_Extracted text_.
Mark Hynes - thoughts on corporate disclosure

Opinions on changing rules, changing best practices, and their effect on investor relations officers.

Tuesday, November 27, 2007

Timing is everything. Another bastion falls to disclosure.

Another bastion falls to transparency best practice. The guidelines produced by the Walker Working Group last week gives a recipe for greater disclosure by private equity companies and their ‘portfolio companies’.

On the company side, Walker has proposed a voluntary reporting framework that applies to private equity portfolio companies with more than 1,000 employees and at least 50% of revenues generated in the UK. Each portfolio company signing up to the code would produce an annual report within six months of their financial year end. This would include the identity of the private equity fund or funds that own the company, the senior managers or advisers who have oversight of the fund or funds, and detail on the composition of its board.

In addition, it would provide a business review - comparable to that required of public companies under the new Companies Act - that indicates main trends and factors likely to affect the future development, performance and position of the company's business. It should also include information on the company's employees, environmental matters and social and community issues.

The private equity houses themselves should disclose their investment approach and, for its portfolio companies, an indication of the leadership of the firm in the UK and confirmation that arrangements are in place to deal with conflicts of interest.

Of course the world has changed completely since the heady days in the summer when the entire industry was under a cloud, being attacked for invisibility on all sides. A high- profile trade union campaign against 'asset strippers' was followed by a row over the tax paid by those working for private equity firms. And there was ongoing debate about what effect private equity has on employment.

Today, the global credit crunch had affectively withdrawn the advantages that private equity firms had over listed rivals and made debate about new disclosure rules less urgent.

So the proposed code of conduct for big buy-out groups now lacks the public impact it might have had six months ago. And it will be criticised for lack of bite, in that the code is voluntary.

_Stored data_.
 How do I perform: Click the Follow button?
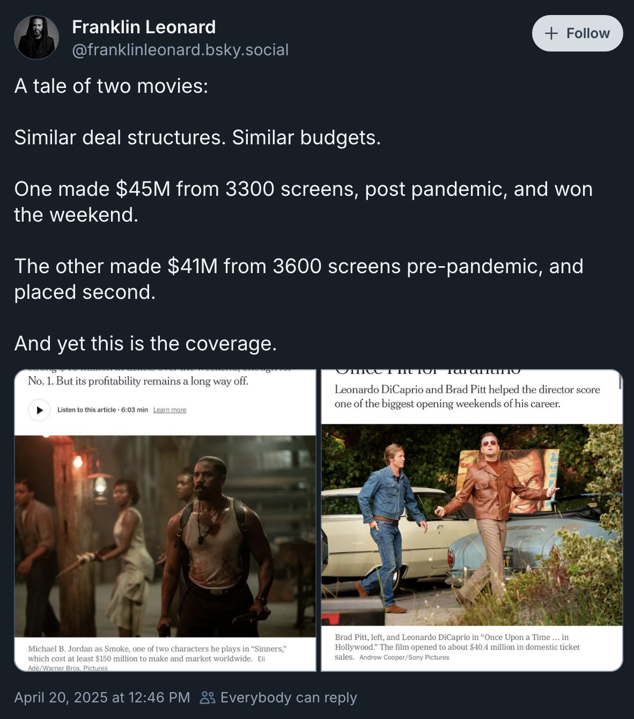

_What you need to do_.
(1) Check each statement against the post on corporate disclosure and answer yes or no, quoting the words that decide it. (a) The proposed reporting framework covers portfolio companies with more than 1,000 employees. (b) Portfolio companies would have to produce an annual report within three months of their financial year end. (c) The proposed code is mandatory.
(2) According to the post on corporate disclosure, what did the global credit crunch make less urgent?
(3) Swap "recipe" for "blueprint" in a passage from the post on corporate disclosure. Begin at the words "Another bastion falls to transparency" and stop after "their ‘portfolio companies’.".

_Full answers_.
(1)
(a) Yes: "applies to private equity portfolio companies with more than 1,000 employees"
(b) No: "within six months of their financial year end"
(c) No: "the code is voluntary"

(2) Debate about new disclosure rules.

(3)
Another bastion falls to transparency best practice. The guidelines produced by the Walker Working Group last week gives a blueprint for greater disclosure by private equity companies and their ‘portfolio companies’.